SINGAPORE - There has been a 35 per cent to 40 per cent increase week on week in coronavirus cases over the past few days, the Ministry of Health (MOH) said on Friday, in a fresh warning as the nation gets used to treating the virus as endemic.
Driven primarily by an increase in infections by the Omicron variant BA.2.75, which accounts for about a quarter of all daily infections, the increase translates to 900 to 1,000 more cases every day, the ministry said.
MOH said higher numbers of cases are expected over the next few weeks.
It continues to monitor the situation, and urged those who have not received their booster shots to do so.
But it added that the higher number of cases has so far not led to more severe disease or had significant impact on Singapore's healthcare system.
The main driver of the surge, BA.2.75, also does not seem to be more dangerous.
"There has been no evidence of increased disease severity associated with BA.2.75 in international research or in our local context," MOH said.
The new Omicron sub-variant BA.2.75, nicknamed Centaurus, was first detected in India in early May and has since infected people in the United States, Britain, Australia, Germany, Canada and others.
There is worry that it may be more vaccine-resistant.
Virologists have also been alarmed by the number of extra mutations it contains, giving it a "wild card" property. Health organisations are still studying it.
MOH said it is now circulating more widely in the population due to the easing of most Covid-19 rules and more social mixing and gatherings, since the first two imported cases of the variant were reported here in July.
This is coupled with a higher proportion of reinfections, increasing from 6 per cent of all reported cases in the beginning of September to 10 per cent this week, although these still account for only a small proportion of the rise.
Infectious diseases specialist Leong Hoe Nam said the rise is expected.
Beyond sub-variant B.A.2.75, others, such as B.A 4.6, are also gaining headway.

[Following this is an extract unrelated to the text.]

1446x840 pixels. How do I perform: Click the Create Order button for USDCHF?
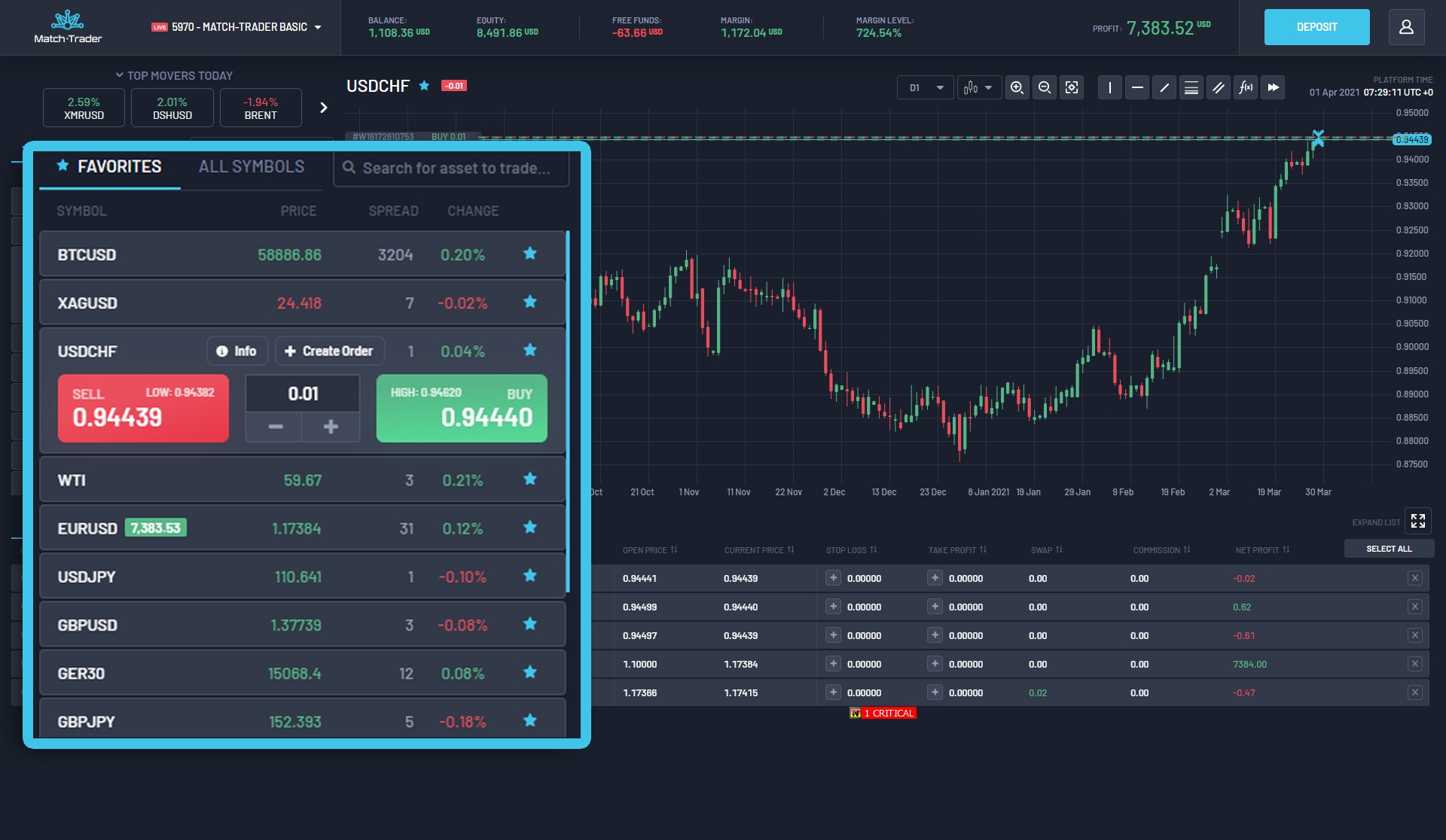[x=329, y=351]
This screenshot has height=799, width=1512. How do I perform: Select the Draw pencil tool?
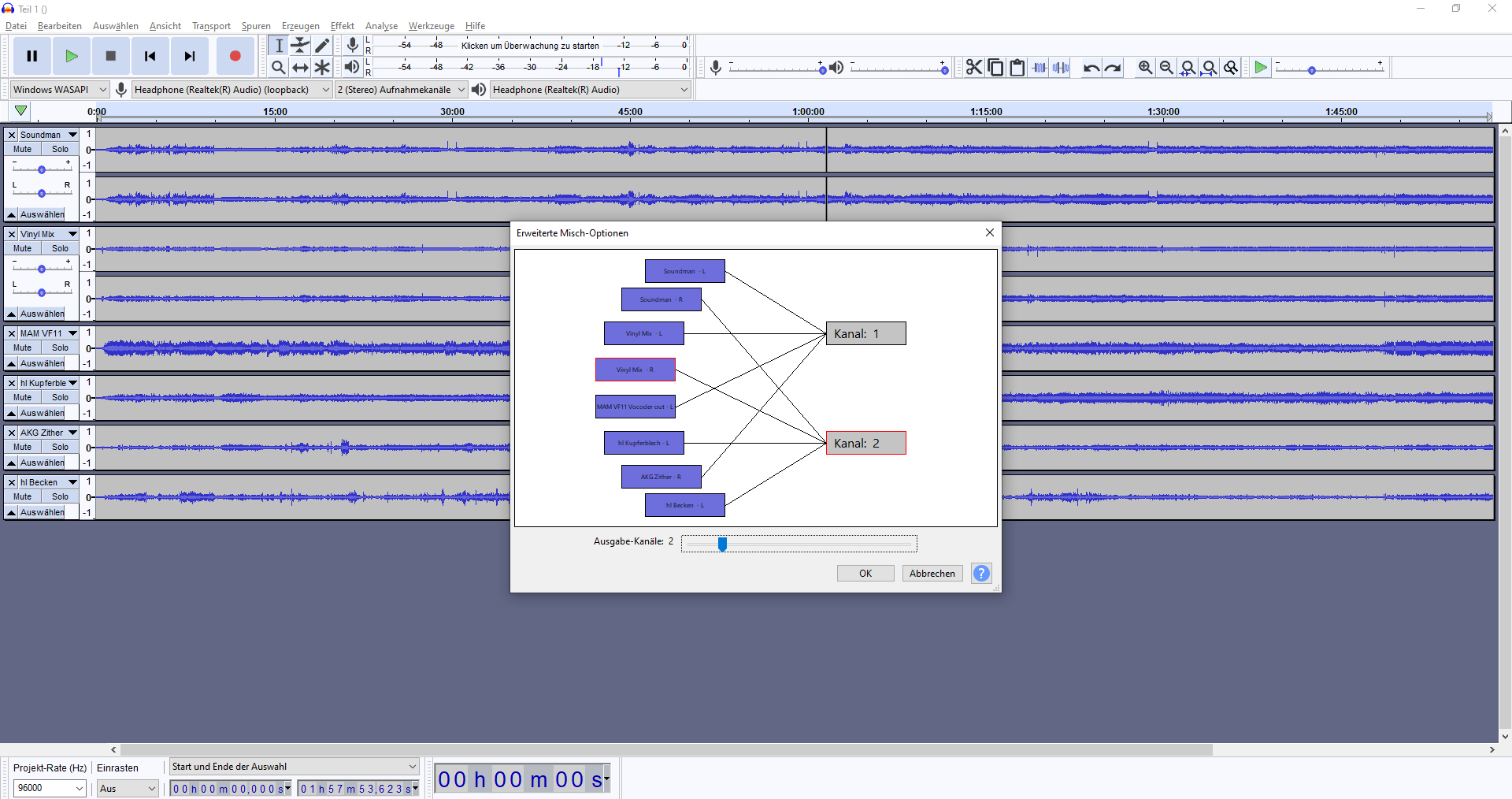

After the spike in cases two to three months ago, public immunity is also waning once more, predisposing more people to reinfection.
"But I'm not concerned. The case of repeated infections is the new normal. So far, it doesn't seem to have led to more severe illness," he added.
MOH urged the public to continue to exercise personal and social responsibility, as well as caution, such as wearing masks when in crowded places, or when visiting or interacting with vulnerable persons.
Those who are unwell should stay at home.
If they feel unwell when out or in the workplace, they should go home immediately to rest or see a doctor, MOH said.